▶ _WORK INSTRUCTIONS_: Repeat the following entries exactly, excluding pictures.

##### RECORDS FOR THE EXERCISE #####

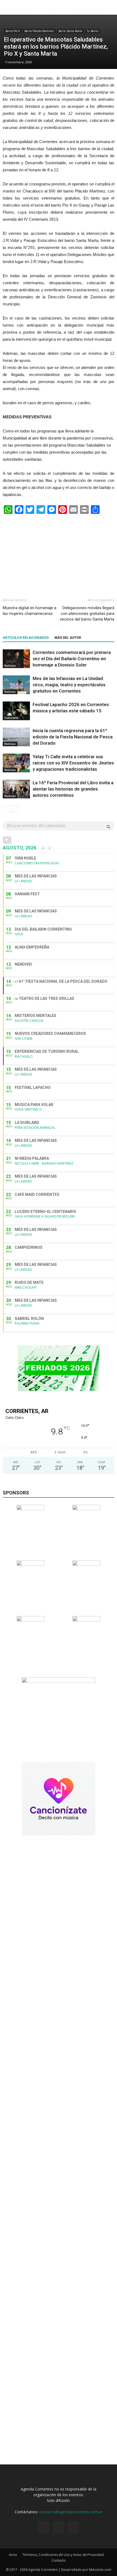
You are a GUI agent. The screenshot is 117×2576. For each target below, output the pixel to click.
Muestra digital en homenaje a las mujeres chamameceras (29, 610)
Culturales (11, 718)
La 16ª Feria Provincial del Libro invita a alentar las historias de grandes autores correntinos (73, 789)
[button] (109, 7)
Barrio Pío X (12, 31)
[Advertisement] (58, 553)
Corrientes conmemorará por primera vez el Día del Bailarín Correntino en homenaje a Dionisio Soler (72, 659)
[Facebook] (43, 2527)
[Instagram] (58, 2527)
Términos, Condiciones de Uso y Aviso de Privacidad (63, 2554)
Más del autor (67, 638)
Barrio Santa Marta (70, 31)
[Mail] (73, 2527)
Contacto (58, 2560)
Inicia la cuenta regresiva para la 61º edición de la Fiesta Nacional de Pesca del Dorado (73, 737)
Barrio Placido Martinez (39, 31)
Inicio (13, 2554)
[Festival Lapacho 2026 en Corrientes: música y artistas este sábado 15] (16, 710)
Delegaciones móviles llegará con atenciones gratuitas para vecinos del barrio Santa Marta (87, 613)
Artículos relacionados (26, 638)
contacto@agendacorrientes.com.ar (70, 2511)
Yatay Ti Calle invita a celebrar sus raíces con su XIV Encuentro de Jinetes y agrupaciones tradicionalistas (73, 763)
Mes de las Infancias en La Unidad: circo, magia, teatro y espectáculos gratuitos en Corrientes (69, 685)
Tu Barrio (92, 31)
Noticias (10, 666)
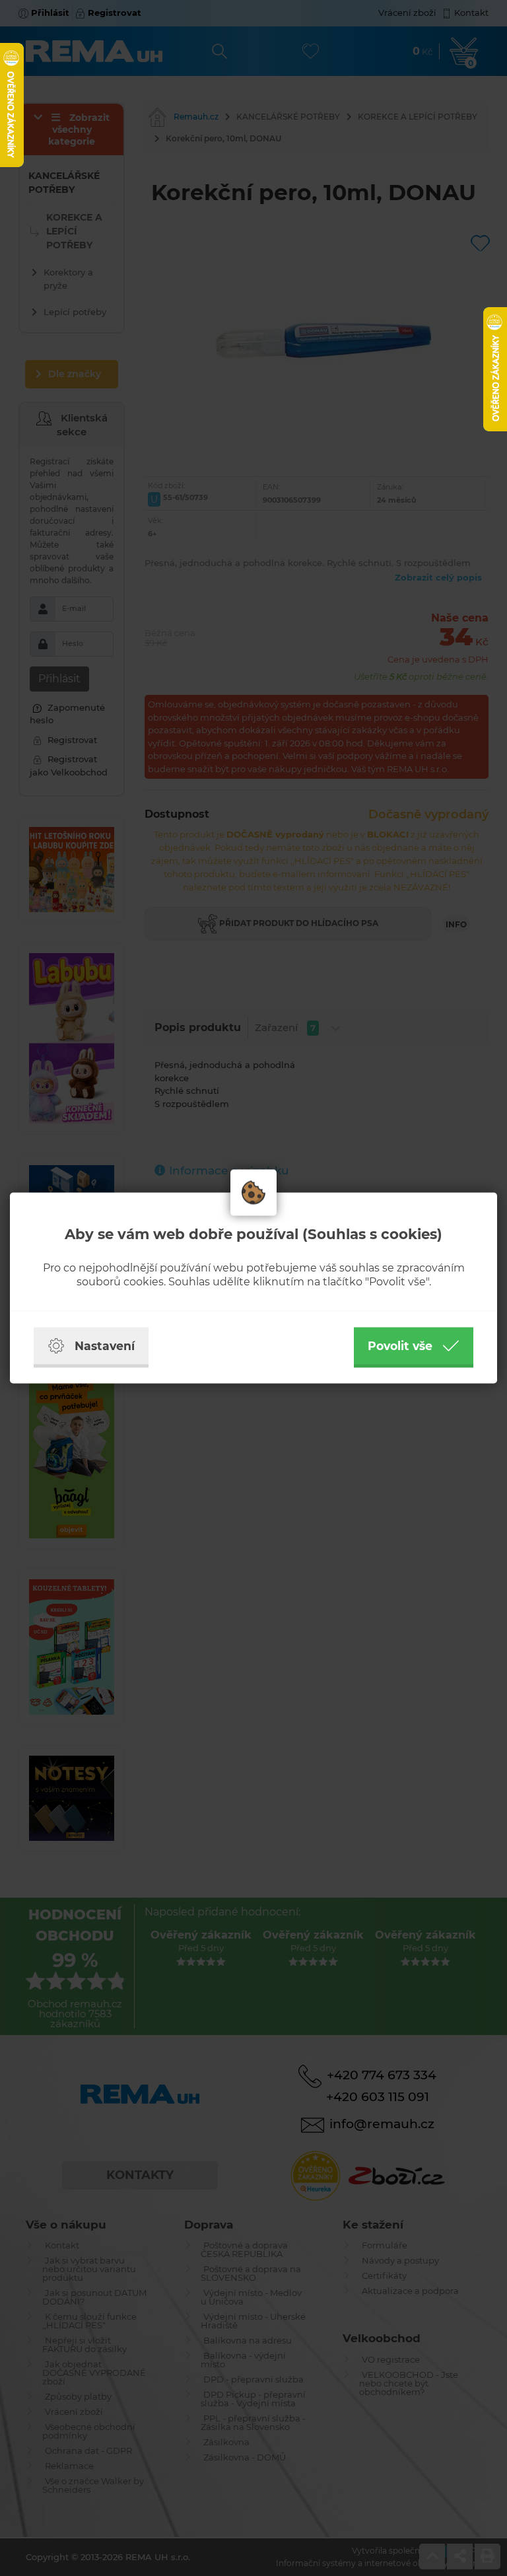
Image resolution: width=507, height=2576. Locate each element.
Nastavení (105, 1346)
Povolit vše (400, 1346)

#####

▶ _EXERCISE RESULT_:
You are a GUI agent. The screenshot is 117×2576. For each target below, output the pixel to click.
Muestra digital en homenaje a las mujeres chamameceras (29, 610)
Culturales (11, 718)
La 16ª Feria Provincial del Libro invita a alentar las historias de grandes autores correntinos (73, 789)
[button] (109, 7)
Barrio Pío X (12, 31)
[Advertisement] (58, 553)
Corrientes conmemorará por primera vez el Día del Bailarín Correntino en homenaje a Dionisio Soler (72, 659)
[Facebook] (43, 2527)
[Instagram] (58, 2527)
Términos, Condiciones de Uso y Aviso de Privacidad (63, 2554)
Más del autor (67, 638)
Barrio Santa Marta (70, 31)
[Mail] (73, 2527)
Contacto (58, 2560)
Inicia la cuenta regresiva para la 61º edición de la Fiesta Nacional de Pesca del Dorado (73, 737)
Barrio Placido Martinez (39, 31)
Inicio (13, 2554)
[Festival Lapacho 2026 en Corrientes: música y artistas este sábado 15] (16, 710)
Delegaciones móviles llegará con atenciones gratuitas para vecinos del barrio Santa Marta (87, 613)
Artículos relacionados (26, 638)
contacto@agendacorrientes.com.ar (70, 2511)
Yatay Ti Calle invita a celebrar sus raíces con su XIV Encuentro de Jinetes y agrupaciones tradicionalistas (73, 763)
Mes de las Infancias en La Unidad: circo, magia, teatro y espectáculos gratuitos en Corrientes (69, 685)
Tu Barrio (92, 31)
Noticias (10, 666)
Image resolution: width=507, height=2576. Locate each element.
Nastavení (105, 1346)
Povolit vše (400, 1346)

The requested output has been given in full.